=== Work required ===
If a line below contains the string "computer", copy it out.

Data extracted from a collection:
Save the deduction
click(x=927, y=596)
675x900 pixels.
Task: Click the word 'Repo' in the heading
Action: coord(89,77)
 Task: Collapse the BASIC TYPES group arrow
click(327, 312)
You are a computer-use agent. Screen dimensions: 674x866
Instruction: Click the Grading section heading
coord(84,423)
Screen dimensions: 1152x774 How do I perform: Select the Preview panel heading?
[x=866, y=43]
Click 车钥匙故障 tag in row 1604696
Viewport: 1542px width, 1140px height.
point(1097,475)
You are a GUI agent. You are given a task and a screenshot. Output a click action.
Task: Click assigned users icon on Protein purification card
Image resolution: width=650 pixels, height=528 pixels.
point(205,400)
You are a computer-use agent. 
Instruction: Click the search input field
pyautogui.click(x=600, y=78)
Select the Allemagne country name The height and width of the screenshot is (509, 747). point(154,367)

=== Exercise result ===
You are a computer-use agent. Screen dimensions: 674x866
You are a computer-use agent. 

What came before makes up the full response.